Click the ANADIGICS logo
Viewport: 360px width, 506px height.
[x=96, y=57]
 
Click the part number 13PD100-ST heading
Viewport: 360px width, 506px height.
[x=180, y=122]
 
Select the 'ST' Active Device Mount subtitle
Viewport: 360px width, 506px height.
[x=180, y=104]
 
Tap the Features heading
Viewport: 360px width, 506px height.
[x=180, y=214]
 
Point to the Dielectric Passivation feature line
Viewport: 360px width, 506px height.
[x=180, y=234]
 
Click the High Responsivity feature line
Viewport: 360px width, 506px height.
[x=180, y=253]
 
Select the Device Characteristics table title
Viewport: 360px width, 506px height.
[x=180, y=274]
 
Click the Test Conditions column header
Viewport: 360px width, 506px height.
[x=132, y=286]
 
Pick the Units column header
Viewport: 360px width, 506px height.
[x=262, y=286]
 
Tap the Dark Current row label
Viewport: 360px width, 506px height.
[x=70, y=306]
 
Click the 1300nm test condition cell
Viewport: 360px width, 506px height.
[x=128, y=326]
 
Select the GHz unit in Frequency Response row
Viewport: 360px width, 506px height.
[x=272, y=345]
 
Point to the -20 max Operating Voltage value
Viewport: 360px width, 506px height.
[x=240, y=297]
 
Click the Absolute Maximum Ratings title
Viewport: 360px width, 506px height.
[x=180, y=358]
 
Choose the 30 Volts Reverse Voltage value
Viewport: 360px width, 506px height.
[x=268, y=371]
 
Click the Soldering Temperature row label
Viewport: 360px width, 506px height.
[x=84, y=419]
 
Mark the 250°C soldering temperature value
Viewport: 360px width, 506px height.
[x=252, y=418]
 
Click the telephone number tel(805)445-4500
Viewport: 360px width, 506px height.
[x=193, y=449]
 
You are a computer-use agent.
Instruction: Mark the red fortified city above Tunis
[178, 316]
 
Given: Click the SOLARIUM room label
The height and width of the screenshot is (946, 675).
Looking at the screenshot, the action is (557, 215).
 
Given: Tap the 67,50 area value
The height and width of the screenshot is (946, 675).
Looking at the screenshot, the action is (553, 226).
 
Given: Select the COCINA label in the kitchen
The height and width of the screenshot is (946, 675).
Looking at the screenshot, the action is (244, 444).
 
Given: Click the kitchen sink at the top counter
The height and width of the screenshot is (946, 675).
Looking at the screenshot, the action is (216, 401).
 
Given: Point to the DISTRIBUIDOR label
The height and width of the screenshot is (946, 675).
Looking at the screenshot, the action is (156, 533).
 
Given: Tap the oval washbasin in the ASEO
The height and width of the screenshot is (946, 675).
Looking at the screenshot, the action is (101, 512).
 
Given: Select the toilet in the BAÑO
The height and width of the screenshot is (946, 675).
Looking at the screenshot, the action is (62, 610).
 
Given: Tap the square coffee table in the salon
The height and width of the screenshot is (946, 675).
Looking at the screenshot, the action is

▸ TASK DESCRIPTION
Extract the stretch of records above from the line containing "Tap the Features heading" through the line containing "[x=240, y=297]", both included, and repeat those lines exactly.

▸ EXPECTED OUTPUT
Tap the Features heading
Viewport: 360px width, 506px height.
[x=180, y=214]
 
Point to the Dielectric Passivation feature line
Viewport: 360px width, 506px height.
[x=180, y=234]
 
Click the High Responsivity feature line
Viewport: 360px width, 506px height.
[x=180, y=253]
 
Select the Device Characteristics table title
Viewport: 360px width, 506px height.
[x=180, y=274]
 
Click the Test Conditions column header
Viewport: 360px width, 506px height.
[x=132, y=286]
 
Pick the Units column header
Viewport: 360px width, 506px height.
[x=262, y=286]
 
Tap the Dark Current row label
Viewport: 360px width, 506px height.
[x=70, y=306]
 
Click the 1300nm test condition cell
Viewport: 360px width, 506px height.
[x=128, y=326]
 
Select the GHz unit in Frequency Response row
Viewport: 360px width, 506px height.
[x=272, y=345]
 
Point to the -20 max Operating Voltage value
Viewport: 360px width, 506px height.
[x=240, y=297]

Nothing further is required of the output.